START Provided data

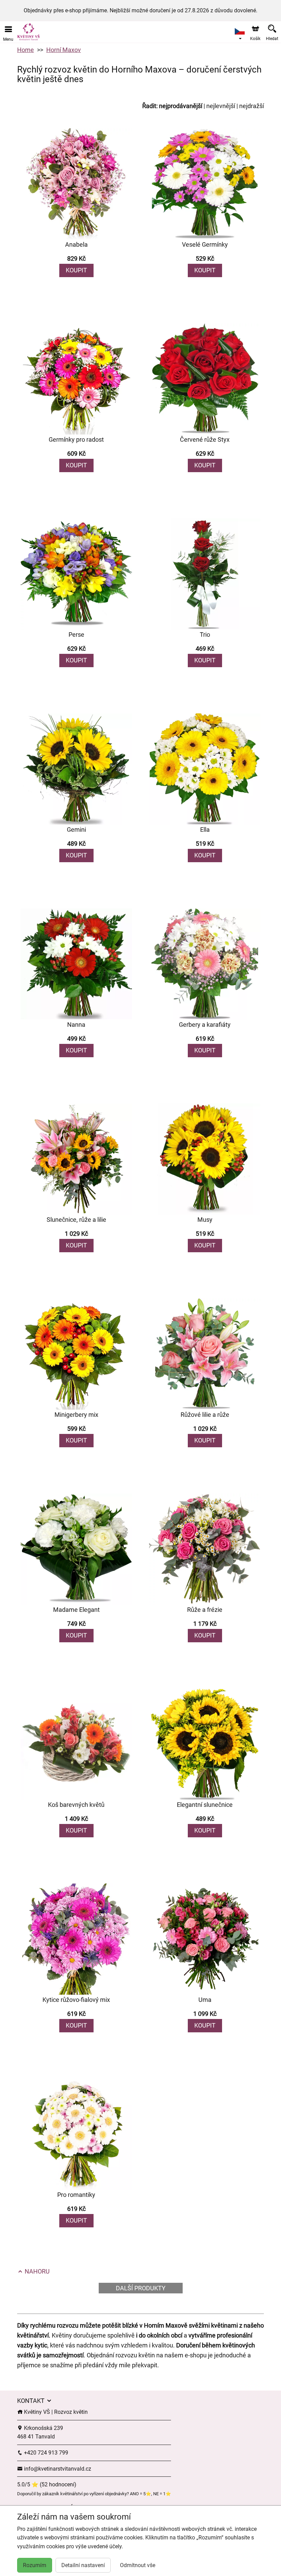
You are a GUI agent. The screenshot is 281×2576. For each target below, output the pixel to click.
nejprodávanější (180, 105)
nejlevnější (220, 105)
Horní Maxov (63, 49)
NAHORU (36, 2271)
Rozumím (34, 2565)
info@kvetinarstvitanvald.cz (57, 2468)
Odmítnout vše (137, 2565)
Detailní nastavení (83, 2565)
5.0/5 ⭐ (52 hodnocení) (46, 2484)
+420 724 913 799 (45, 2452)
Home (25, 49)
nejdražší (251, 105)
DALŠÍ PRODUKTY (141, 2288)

END Provided data

*Task instructions*
With the line containing "5.0/5 ⭐ (52 hodnocení) (46, 2484)" as the start, transcribe each line through the end of the listing above, exactly and only.

*Task output*
5.0/5 ⭐ (52 hodnocení) (46, 2484)
+420 724 913 799 (45, 2452)
Home (25, 49)
nejdražší (251, 105)
DALŠÍ PRODUKTY (141, 2288)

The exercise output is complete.